** Exercise prompt **
Count the lines in the rows below that contain the word "Open", and reply with the number alone.

** Source records **
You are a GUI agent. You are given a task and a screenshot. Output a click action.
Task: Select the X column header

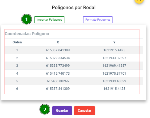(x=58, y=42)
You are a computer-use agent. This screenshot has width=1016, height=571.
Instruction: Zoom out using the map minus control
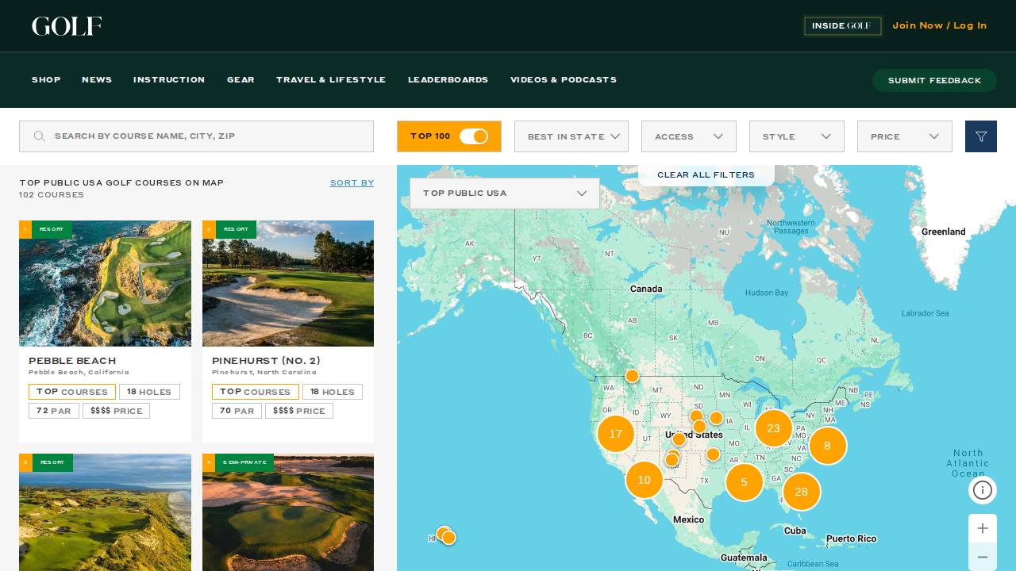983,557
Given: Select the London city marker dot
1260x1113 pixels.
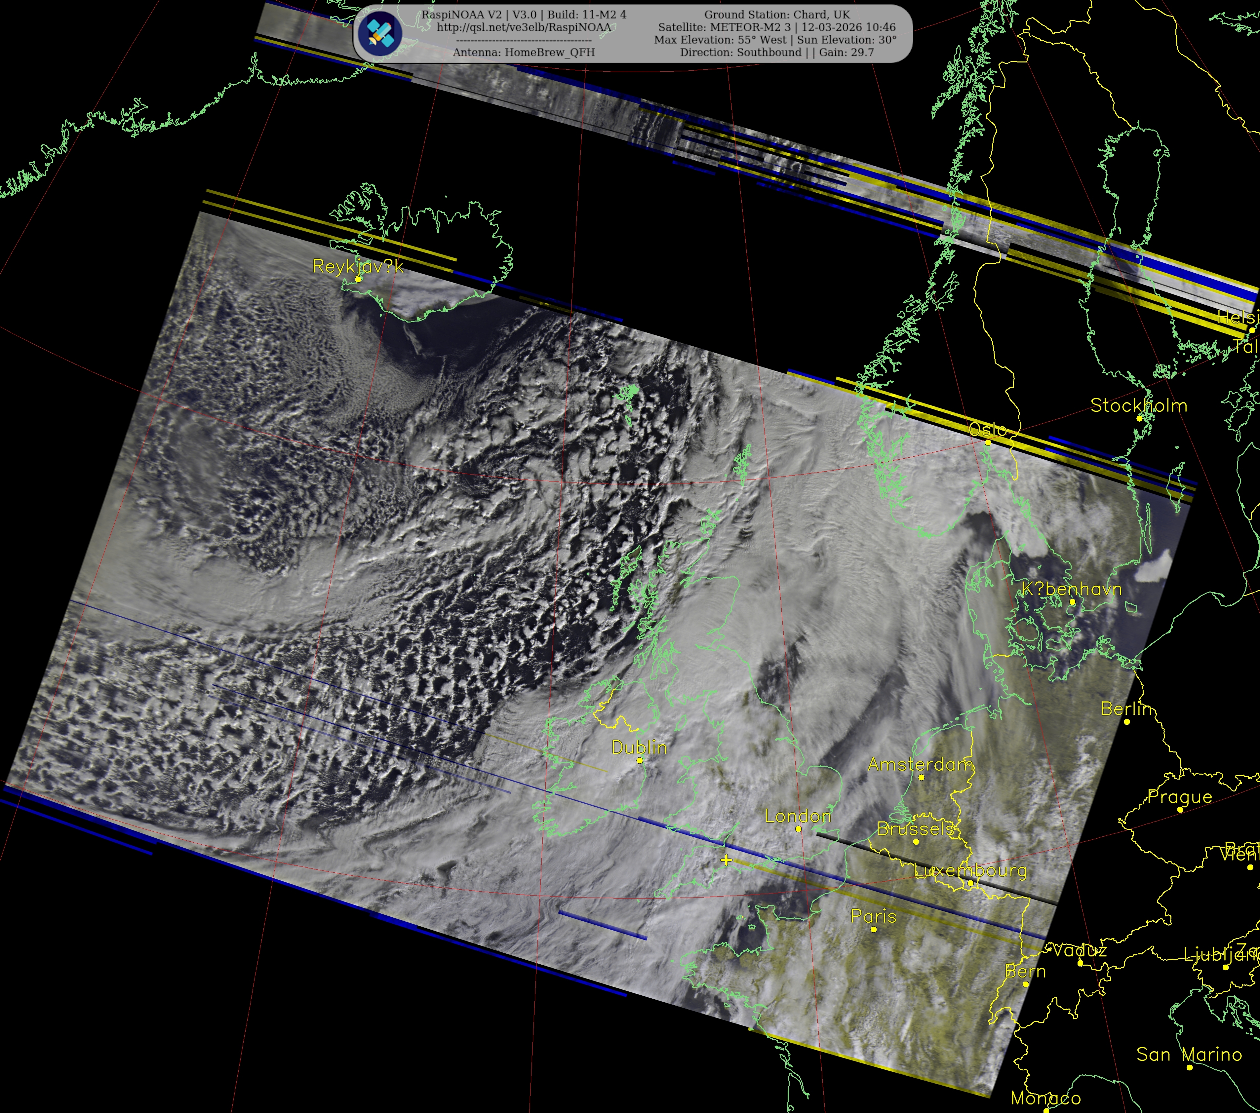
...
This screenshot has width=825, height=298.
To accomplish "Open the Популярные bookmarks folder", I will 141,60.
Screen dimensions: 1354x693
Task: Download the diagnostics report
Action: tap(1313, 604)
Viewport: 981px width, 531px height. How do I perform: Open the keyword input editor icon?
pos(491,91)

** Correct response **
2